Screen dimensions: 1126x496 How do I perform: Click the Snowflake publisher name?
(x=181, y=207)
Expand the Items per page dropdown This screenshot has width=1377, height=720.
=-=-=
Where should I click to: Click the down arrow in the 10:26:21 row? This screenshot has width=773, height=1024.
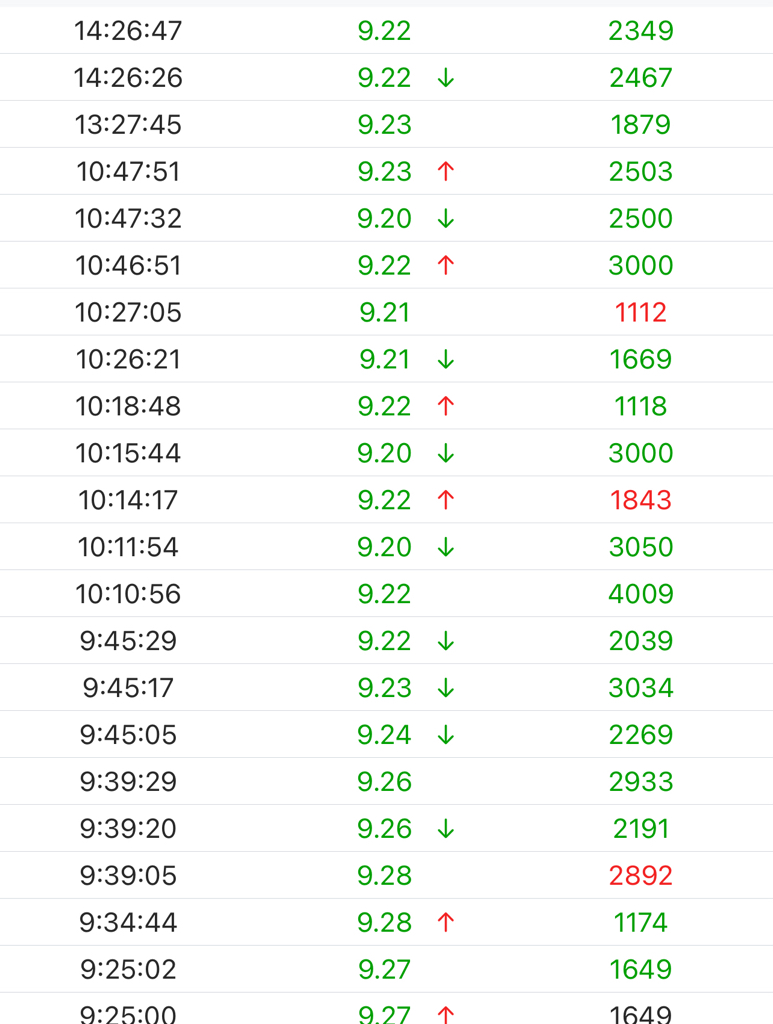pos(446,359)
=-=-=
■ TASK DESCRIPTION ■
Give back exactly the lines above, from the line containing "Screen dimensions: 1126x496" through the line containing "Expand the Items", with both end lines and nothing more.

■ OUTPUT OF THE TASK ■
Screen dimensions: 1126x496 How do I perform: Click the Snowflake publisher name?
(x=181, y=207)
Expand the Items per page dropdown This screenshot has width=1377, height=720.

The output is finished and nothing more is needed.